# Zapier vs Make 2026: Which Automation Tool Is Better for Solo Business Owners?


If you've started automating your business, you've hit this question: Zapier or Make? Both connect apps, both automate workflows, both have loyal fans. Here's the honest breakdown for solo operators.

## The Quick Answer

**For most solopreneurs: Make.** It's roughly one-fifth the price of Zapier for equivalent volume, the visual builder is more powerful, and the free tier is generous.
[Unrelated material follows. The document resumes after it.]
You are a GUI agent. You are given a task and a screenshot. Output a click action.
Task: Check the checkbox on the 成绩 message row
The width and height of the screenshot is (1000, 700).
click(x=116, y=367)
The learning curve is slightly steeper.

**Stick with Zapier if:** you need an integration Make doesn't have, you value the simpler interface, or you're already deep in the Zapier ecosystem.

## Pricing: Where Make Wins by a Mile

**Zapier (approximate):**

*   Free: 100 tasks/month
    
*   Starter: ~$20/month for 750 tasks
    
*   Professional: ~$49/month for 2,000 tasks
    

**Make (approximate):**

*   Free: 1,000 operations/month
    
*   Core: ~$9/month for 10,000 operations
    
*   Pro: ~$16/month for 10,000 operations plus extras
    

A "task" in Zapier is roughly one step of a workflow. A multi-step Zap eats tasks fast. Make's "operations" count similarly but you get vastly more per dollar.

A solo operator running five automations typically uses 5,000–15,000 operations per month. On Zapier that's $69+/month. On Make it's $9. Over a year that's the difference between $108 and $828 for the same outcome.

## Integrations: Zapier Has More

Zapier supports 6,000+ apps. Make supports about 1,800. For 99% of common business workflows (CRM, email, payments, scheduling, marketing), both have what you need. If you rely on a niche tool, check Zapier's directory first.

Make has an HTTP module that connects to any API with a bit of setup, which closes most of the gap if you're slightly technical.

## Builder: Make Is More Powerful

Zapier's interface is linear — step 1, step 2, step 3. Simple, but limiting for complex flows.

Make's visual builder lets you branch, loop, route data, and handle errors natively. For simple "when X happens, do Y" automations the difference is minor. For anything multi-path, Make is meaningfully better.

## Reliability and Support

Both are reliable. Both have occasional outages. Zapier's support is faster and English-first. Make's is decent but slower.

## What I'd Actually Do

If you're starting today:

1.  **Start with Make.** $9/month, plenty of headroom.
    
2.  **Switch to Zapier** only if you hit an integration Make doesn't have, or you genuinely cannot figure out the interface.
    
3.  **Don't pay for both.** It's tempting and almost always pointless.
    

The most common mistake I see solo operators make is paying Zapier $49/month for what Make does at $9. That's $480 a year — roughly the cost of every other tool in a typical solopreneur stack combined.